• INFORMATION SUPPLIED
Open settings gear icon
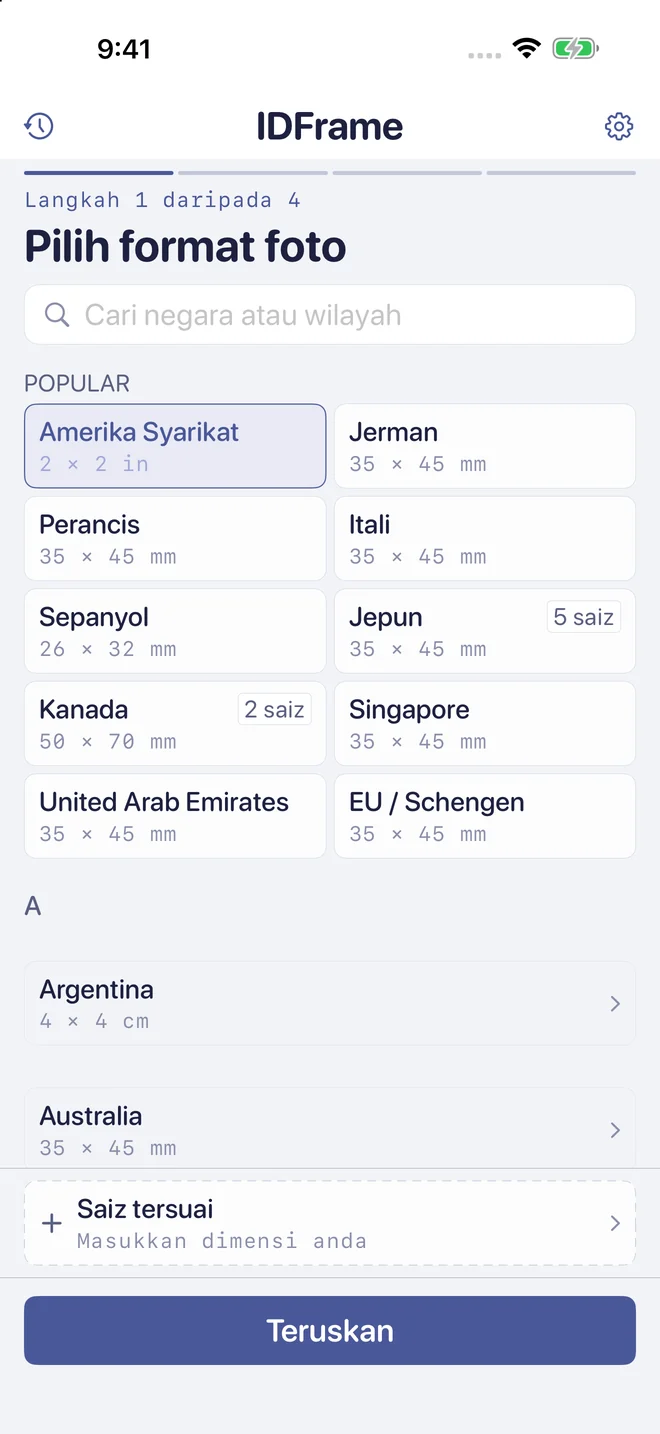Screen dimensions: 660x1434 point(619,126)
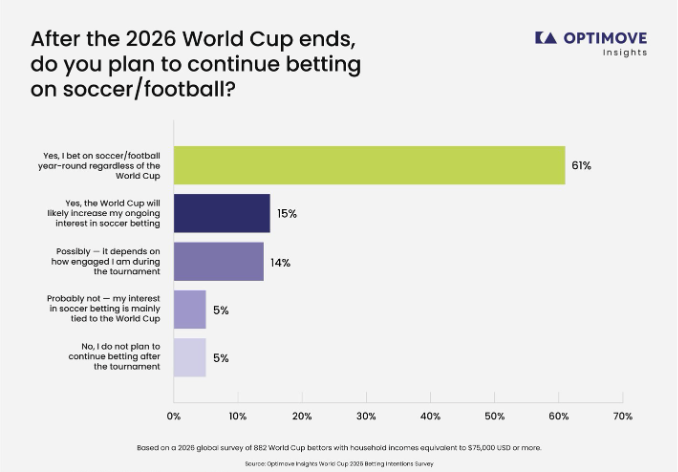Click the 'Yes, I bet on soccer/football year-round' label

[x=99, y=166]
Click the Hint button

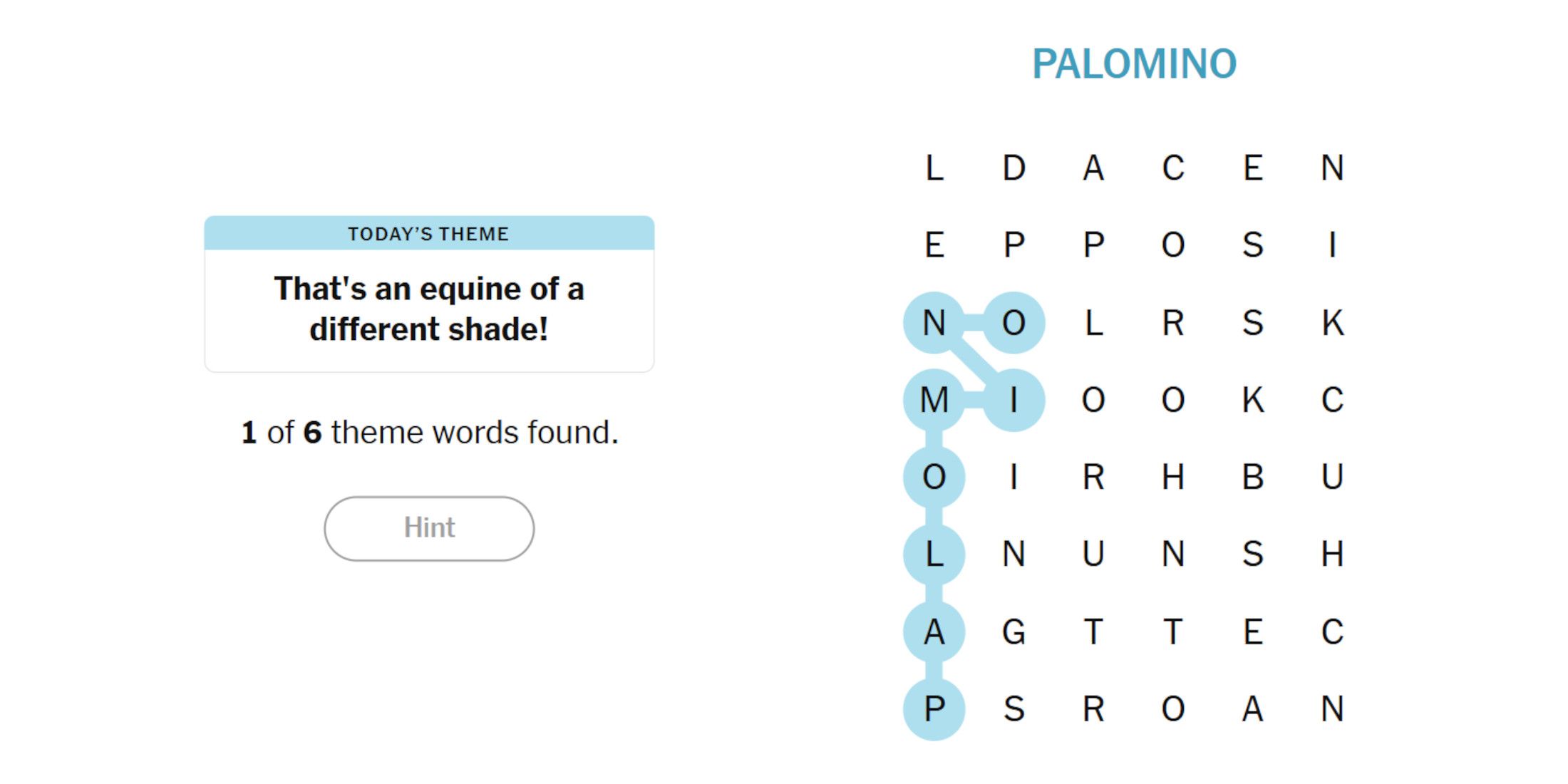[429, 528]
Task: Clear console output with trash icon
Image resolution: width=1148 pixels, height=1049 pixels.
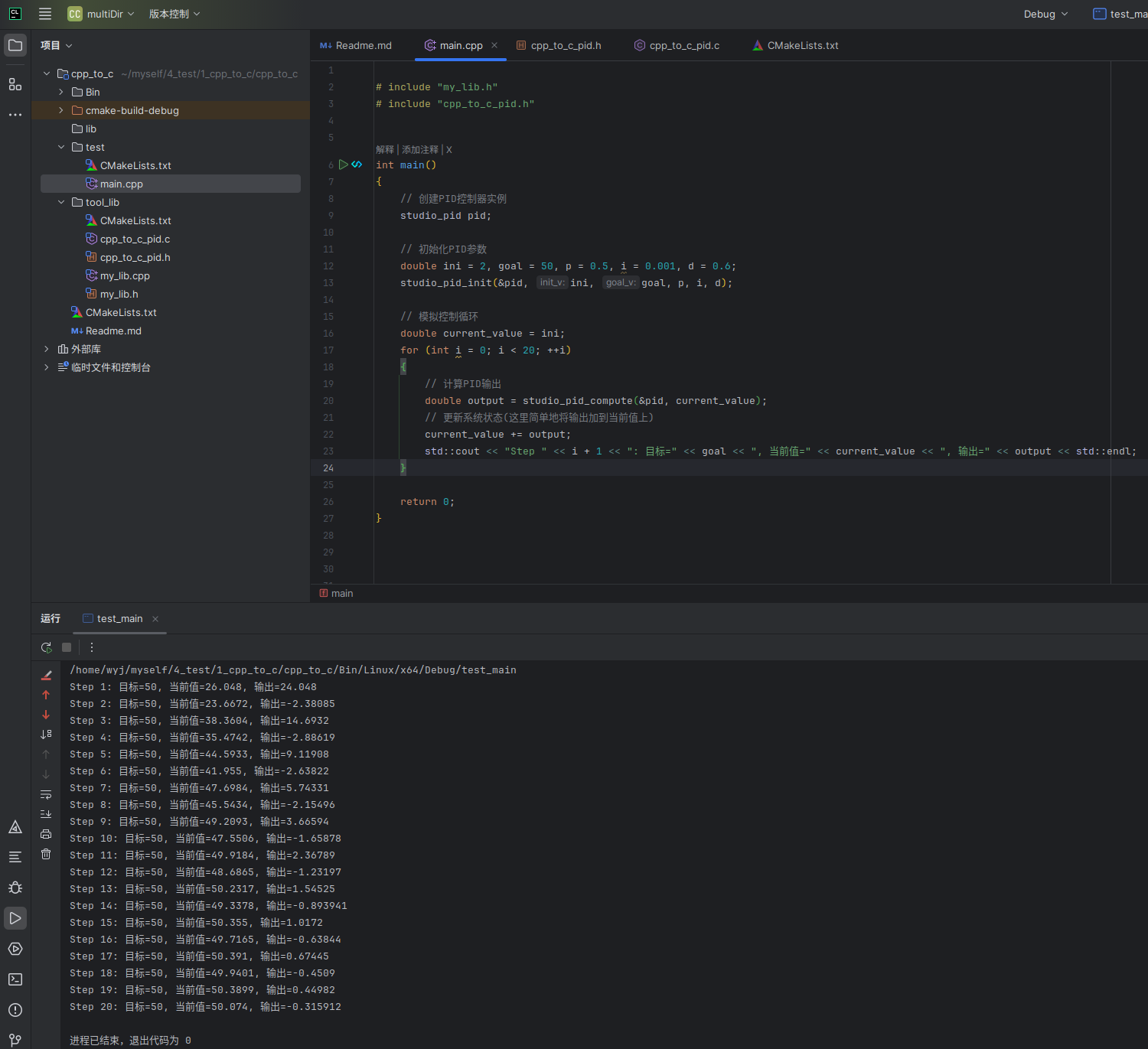Action: [x=46, y=854]
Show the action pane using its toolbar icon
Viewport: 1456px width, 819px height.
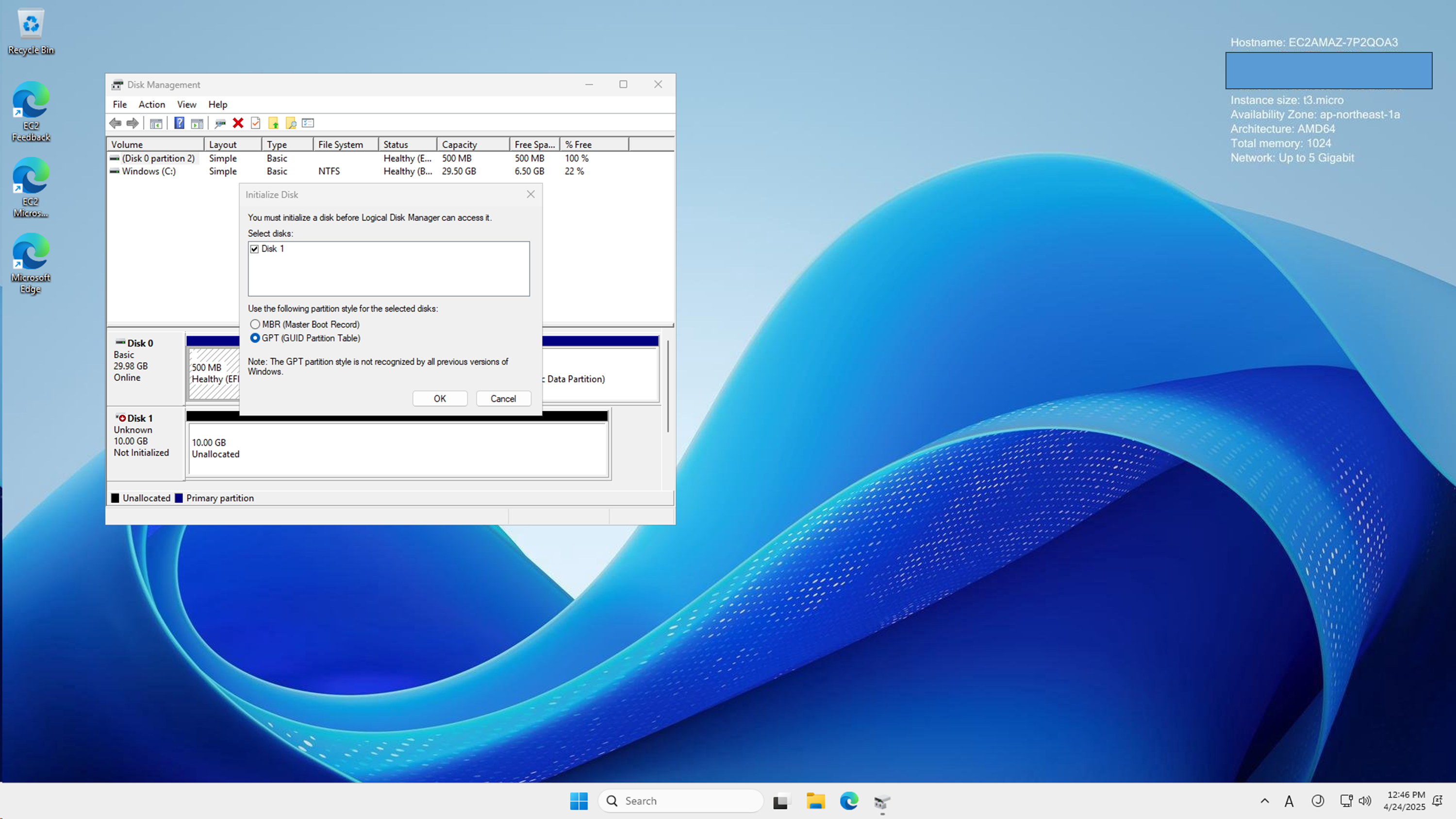[x=197, y=123]
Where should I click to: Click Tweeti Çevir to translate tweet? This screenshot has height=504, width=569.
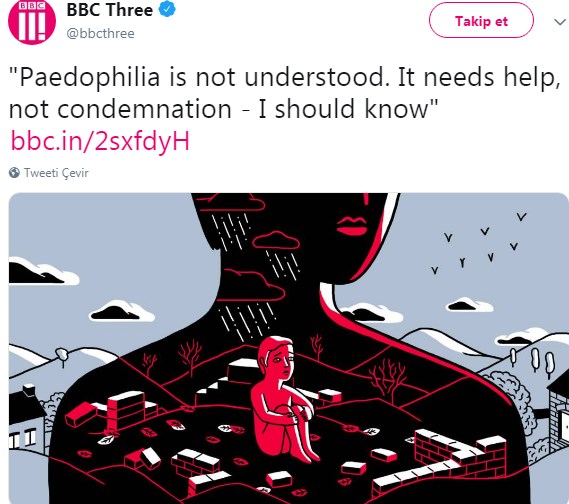(56, 173)
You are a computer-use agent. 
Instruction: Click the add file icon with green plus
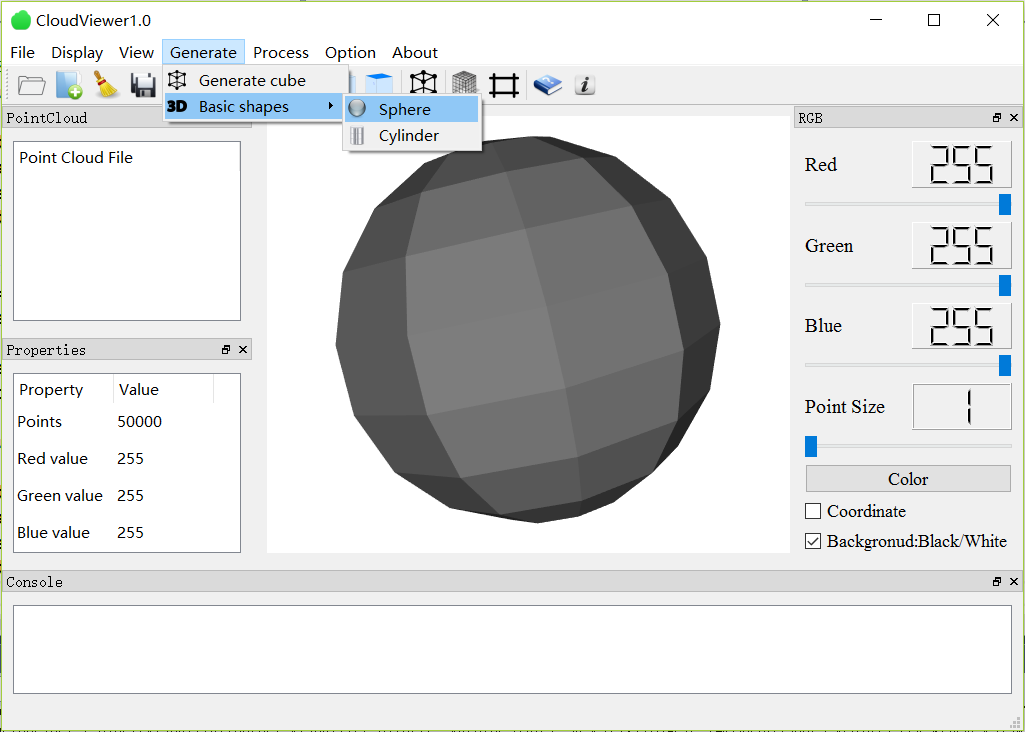pyautogui.click(x=69, y=85)
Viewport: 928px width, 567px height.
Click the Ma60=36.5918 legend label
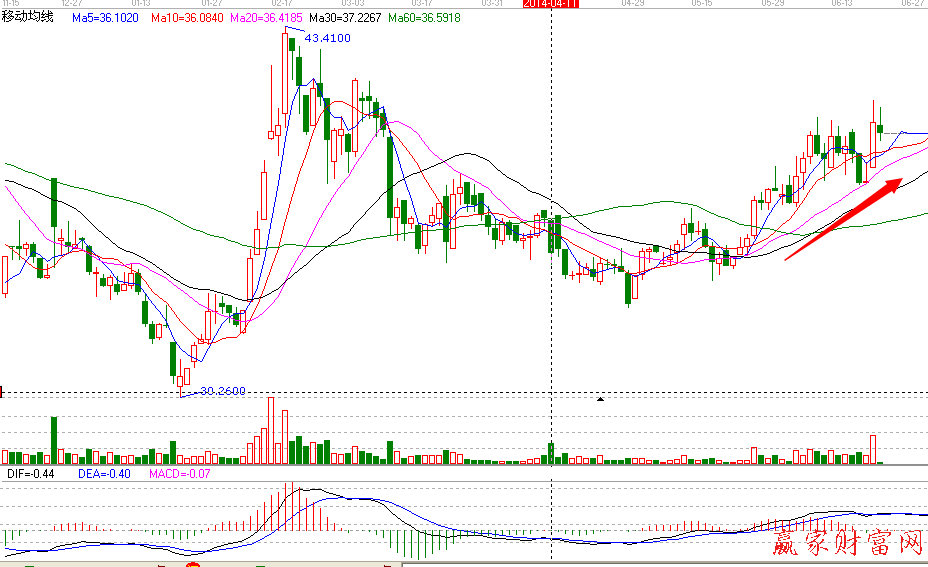point(424,18)
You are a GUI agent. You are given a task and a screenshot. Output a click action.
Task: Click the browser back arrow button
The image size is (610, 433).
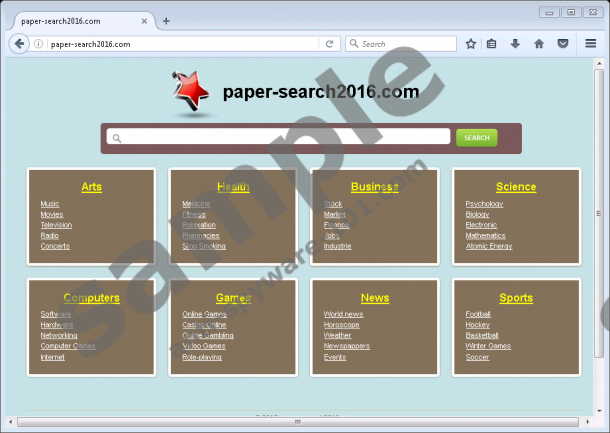tap(19, 43)
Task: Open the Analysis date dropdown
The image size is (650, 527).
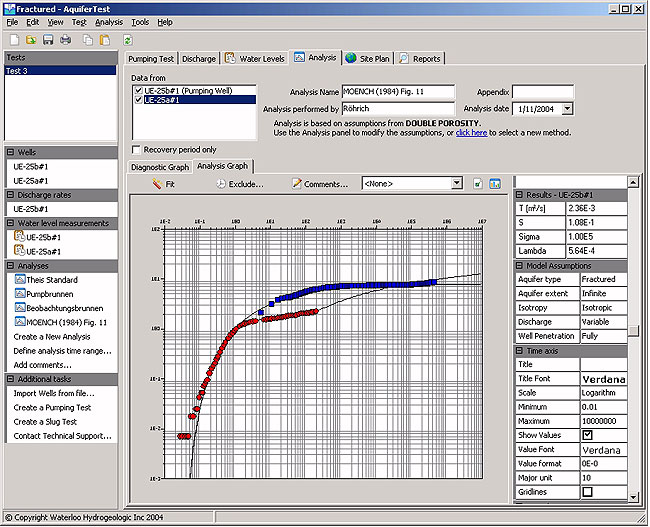Action: [x=567, y=108]
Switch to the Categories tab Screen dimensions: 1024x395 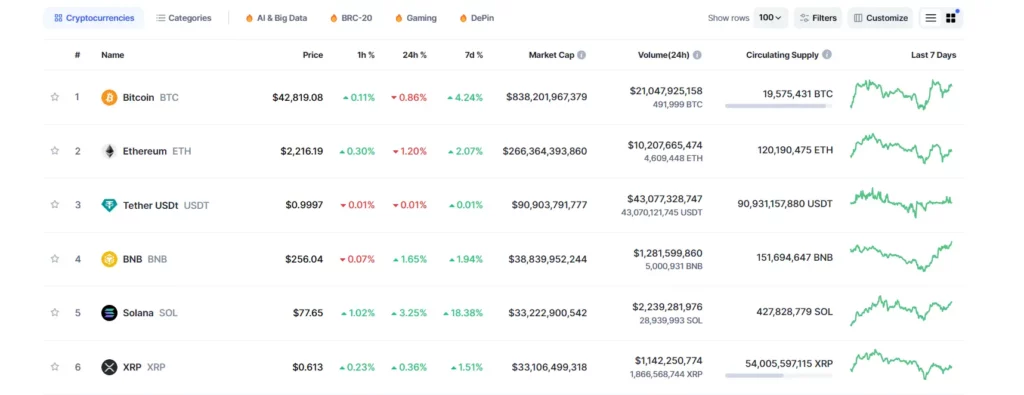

• AIM
Reproduce the items above as a numbered list with the blank lines dropped and the pictures left out.

• TASK SOLUTION
1. Open settings gear icon
2. Screen dimensions: 660x1434 point(619,126)
3. Click the 'Yes, I bet on soccer/football year-round' label
4. [x=99, y=166]
5. Click the Hint button
6. [429, 528]
7. Task: Clear console output with trash icon
8. Image resolution: width=1148 pixels, height=1049 pixels.
9. Action: [x=46, y=854]
10. Show the action pane using its toolbar icon
11. Viewport: 1456px width, 819px height.
12. [x=197, y=123]
13. Where should I click to: Click Tweeti Çevir to translate tweet? This screenshot has height=504, width=569.
14. (56, 173)
15. You are a computer-use agent. 
16. Instruction: Click the add file icon with green plus
17. pyautogui.click(x=69, y=85)
18. Viewport: 928px width, 567px height.
19. Click the Ma60=36.5918 legend label
20. point(424,18)
21. You are a GUI agent. You are given a task and a screenshot. Output a click action.
22. Task: Click the browser back arrow button
23. The image size is (610, 433).
24. tap(19, 43)
25. Task: Open the Analysis date dropdown
26. The image size is (650, 527).
27. Action: [x=567, y=108]
28. Switch to the Categories tab Screen dimensions: 1024x395 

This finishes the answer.